#### Items listed in a dataset

Content starts

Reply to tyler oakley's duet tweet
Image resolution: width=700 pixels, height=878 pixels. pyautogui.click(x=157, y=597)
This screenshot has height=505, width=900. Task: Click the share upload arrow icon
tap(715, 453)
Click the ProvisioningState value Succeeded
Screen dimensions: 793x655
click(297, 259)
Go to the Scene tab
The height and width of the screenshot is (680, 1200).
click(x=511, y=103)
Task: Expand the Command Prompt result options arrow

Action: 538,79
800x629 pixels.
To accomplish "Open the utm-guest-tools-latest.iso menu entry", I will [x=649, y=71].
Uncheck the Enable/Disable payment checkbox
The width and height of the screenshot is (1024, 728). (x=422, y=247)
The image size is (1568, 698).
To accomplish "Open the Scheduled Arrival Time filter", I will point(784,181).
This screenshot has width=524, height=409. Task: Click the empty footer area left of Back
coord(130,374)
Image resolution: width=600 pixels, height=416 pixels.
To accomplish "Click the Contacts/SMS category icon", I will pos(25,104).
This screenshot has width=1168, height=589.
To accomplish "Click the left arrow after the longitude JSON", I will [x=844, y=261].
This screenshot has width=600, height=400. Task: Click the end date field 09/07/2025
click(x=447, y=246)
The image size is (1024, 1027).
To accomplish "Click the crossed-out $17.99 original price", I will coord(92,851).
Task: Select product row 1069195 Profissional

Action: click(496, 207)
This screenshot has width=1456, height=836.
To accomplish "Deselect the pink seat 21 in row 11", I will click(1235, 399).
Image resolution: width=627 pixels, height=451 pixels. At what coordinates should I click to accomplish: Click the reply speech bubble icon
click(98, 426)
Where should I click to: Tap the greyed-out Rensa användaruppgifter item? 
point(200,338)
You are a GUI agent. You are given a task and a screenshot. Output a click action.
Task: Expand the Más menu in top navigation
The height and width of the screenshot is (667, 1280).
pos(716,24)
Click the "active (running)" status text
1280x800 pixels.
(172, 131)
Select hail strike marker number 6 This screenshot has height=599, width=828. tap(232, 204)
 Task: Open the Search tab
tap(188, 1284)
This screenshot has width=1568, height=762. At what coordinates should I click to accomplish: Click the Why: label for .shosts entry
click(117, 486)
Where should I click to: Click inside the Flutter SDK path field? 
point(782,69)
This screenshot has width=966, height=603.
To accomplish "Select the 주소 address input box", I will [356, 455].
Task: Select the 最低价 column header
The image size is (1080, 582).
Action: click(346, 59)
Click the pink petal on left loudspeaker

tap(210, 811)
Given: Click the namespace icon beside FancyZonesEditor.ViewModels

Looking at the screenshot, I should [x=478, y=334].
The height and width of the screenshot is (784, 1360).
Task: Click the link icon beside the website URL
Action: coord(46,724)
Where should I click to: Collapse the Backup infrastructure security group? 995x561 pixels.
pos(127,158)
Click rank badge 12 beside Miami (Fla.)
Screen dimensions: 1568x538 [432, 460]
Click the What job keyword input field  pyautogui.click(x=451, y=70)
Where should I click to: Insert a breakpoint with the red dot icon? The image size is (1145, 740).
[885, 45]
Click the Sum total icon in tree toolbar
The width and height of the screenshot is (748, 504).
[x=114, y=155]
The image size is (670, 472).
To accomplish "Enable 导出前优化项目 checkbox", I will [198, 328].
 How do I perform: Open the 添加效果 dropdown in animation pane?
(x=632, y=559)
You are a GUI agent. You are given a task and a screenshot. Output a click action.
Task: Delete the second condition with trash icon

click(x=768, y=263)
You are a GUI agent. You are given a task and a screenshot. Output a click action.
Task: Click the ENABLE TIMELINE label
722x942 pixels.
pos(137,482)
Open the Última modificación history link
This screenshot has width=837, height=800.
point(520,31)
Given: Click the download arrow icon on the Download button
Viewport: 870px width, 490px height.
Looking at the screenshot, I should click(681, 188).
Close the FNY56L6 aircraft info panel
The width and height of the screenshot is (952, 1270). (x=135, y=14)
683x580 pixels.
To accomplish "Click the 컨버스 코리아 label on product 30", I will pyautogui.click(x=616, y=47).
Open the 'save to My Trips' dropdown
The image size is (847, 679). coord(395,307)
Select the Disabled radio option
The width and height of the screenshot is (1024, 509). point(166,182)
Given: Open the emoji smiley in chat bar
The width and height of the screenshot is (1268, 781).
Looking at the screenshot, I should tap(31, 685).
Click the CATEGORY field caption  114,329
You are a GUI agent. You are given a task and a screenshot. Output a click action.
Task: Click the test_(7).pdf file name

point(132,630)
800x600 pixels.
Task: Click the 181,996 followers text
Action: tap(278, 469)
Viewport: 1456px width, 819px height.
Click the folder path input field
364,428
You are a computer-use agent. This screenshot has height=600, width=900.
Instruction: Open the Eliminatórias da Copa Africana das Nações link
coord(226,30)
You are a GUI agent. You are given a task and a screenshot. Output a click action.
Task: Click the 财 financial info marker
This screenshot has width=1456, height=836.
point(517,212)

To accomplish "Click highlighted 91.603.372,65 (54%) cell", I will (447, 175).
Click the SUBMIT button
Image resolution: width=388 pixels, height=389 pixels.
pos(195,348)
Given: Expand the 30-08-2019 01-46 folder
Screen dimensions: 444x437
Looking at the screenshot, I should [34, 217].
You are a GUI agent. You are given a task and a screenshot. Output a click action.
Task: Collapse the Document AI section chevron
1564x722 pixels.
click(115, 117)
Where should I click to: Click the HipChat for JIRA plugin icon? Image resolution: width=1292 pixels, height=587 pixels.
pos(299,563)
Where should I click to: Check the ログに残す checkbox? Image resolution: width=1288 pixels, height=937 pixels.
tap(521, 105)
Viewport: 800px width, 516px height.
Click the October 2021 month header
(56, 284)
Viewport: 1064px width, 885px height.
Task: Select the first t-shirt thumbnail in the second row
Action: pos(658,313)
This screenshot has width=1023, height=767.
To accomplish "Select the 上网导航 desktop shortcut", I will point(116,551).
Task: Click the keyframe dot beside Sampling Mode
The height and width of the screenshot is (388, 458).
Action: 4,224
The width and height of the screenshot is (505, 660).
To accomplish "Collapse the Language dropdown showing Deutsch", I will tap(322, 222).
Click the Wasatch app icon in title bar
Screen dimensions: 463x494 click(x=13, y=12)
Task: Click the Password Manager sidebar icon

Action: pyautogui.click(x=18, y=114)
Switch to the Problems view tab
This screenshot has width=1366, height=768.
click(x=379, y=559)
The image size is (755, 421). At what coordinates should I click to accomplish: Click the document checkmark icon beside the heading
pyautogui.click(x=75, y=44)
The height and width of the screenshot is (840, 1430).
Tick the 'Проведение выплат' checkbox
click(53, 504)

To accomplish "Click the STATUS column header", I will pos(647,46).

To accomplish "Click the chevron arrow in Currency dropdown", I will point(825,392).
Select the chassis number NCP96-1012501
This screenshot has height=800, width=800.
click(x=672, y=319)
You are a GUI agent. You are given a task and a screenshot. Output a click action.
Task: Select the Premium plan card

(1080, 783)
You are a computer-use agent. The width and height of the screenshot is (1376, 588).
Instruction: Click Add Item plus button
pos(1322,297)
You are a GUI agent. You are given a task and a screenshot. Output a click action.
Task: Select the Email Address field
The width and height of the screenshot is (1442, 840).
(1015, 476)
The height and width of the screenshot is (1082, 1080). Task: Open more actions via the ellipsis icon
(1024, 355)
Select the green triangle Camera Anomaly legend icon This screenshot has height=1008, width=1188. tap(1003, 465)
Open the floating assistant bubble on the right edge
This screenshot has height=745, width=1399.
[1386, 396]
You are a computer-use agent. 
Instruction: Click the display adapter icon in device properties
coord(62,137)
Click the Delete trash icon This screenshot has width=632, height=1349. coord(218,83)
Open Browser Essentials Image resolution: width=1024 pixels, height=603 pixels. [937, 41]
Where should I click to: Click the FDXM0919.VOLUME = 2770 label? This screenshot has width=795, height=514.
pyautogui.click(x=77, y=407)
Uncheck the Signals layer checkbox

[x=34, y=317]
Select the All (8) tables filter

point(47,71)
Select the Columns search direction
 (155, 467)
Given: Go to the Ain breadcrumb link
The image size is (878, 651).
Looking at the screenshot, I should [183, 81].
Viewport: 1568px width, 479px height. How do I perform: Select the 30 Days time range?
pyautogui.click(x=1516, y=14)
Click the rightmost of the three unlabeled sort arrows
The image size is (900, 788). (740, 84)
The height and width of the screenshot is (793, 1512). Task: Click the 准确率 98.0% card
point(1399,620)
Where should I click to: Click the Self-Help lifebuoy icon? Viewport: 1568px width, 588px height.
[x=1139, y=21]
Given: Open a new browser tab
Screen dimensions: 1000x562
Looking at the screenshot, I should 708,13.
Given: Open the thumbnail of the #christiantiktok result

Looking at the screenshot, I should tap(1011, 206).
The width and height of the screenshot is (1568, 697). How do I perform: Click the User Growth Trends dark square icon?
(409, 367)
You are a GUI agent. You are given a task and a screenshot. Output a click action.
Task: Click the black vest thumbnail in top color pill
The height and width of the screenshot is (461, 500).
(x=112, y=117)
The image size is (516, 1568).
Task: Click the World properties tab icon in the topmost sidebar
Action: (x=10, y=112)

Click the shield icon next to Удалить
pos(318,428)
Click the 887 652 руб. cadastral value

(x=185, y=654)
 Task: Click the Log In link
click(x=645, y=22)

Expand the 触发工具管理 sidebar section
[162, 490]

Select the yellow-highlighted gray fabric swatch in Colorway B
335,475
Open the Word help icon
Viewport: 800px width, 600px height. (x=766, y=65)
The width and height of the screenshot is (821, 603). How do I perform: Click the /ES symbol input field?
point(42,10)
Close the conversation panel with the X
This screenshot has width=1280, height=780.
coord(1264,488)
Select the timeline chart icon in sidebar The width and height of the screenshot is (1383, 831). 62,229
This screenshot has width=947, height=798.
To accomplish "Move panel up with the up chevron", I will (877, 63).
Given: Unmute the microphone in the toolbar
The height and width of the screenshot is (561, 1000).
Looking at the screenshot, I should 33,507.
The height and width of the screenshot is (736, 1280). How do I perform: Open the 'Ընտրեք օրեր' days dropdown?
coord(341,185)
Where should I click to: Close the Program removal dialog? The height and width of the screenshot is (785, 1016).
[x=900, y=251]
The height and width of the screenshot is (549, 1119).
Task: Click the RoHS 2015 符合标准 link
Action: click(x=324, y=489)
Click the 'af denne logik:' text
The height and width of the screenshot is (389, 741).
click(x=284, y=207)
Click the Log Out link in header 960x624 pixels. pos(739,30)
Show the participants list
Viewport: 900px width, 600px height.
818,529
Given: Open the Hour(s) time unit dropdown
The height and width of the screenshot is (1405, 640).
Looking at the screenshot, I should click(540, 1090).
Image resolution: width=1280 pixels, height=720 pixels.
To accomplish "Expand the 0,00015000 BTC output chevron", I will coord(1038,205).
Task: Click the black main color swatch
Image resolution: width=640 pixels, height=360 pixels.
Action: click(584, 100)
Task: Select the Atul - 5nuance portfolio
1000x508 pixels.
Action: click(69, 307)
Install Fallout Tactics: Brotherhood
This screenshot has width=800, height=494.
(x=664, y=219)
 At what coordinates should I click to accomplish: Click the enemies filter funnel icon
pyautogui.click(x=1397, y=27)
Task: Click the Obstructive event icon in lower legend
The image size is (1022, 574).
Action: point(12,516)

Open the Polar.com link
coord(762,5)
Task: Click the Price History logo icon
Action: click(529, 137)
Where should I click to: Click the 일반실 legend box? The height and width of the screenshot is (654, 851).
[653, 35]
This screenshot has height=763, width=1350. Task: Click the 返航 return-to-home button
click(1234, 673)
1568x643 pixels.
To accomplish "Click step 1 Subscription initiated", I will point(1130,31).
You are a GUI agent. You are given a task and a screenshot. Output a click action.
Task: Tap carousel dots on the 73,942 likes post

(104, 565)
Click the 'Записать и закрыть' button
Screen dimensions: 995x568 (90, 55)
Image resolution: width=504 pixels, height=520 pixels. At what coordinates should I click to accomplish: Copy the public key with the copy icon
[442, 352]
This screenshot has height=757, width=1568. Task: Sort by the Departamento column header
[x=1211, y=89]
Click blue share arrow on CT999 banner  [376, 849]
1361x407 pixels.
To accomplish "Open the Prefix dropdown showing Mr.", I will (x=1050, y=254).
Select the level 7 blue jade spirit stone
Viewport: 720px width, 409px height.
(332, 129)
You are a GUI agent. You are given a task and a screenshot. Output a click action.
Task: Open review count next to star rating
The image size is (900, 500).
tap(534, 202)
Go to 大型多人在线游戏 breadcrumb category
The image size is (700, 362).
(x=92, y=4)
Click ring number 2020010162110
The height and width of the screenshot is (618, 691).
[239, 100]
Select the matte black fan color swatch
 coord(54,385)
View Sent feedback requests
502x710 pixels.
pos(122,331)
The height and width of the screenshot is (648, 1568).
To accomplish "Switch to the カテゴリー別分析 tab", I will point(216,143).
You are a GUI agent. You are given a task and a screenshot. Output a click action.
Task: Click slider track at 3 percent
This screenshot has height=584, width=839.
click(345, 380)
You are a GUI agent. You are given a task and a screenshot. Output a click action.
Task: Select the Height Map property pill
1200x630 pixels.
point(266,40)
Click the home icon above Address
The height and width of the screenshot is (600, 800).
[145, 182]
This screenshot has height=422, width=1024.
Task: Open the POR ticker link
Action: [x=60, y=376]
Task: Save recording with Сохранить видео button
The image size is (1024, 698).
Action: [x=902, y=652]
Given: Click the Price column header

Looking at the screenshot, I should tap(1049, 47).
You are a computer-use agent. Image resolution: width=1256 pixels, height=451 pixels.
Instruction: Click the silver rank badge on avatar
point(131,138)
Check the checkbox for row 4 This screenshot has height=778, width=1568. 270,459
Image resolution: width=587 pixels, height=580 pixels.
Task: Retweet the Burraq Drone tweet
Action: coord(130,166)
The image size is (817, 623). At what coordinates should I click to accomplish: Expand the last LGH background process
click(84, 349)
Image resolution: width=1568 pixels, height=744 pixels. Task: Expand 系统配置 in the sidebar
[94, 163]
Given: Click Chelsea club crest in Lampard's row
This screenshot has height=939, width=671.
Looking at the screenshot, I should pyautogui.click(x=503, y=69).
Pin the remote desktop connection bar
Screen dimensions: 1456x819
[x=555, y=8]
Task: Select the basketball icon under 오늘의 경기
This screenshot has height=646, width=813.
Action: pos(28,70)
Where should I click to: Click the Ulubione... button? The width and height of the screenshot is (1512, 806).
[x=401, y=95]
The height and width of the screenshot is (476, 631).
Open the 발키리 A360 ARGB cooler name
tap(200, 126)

Content ends

#### Task objective
Search the data above for "desktop" and copy every line where it turns up.

#### Worked solution
To accomplish "Select the 上网导航 desktop shortcut", I will point(116,551).
Pin the remote desktop connection bar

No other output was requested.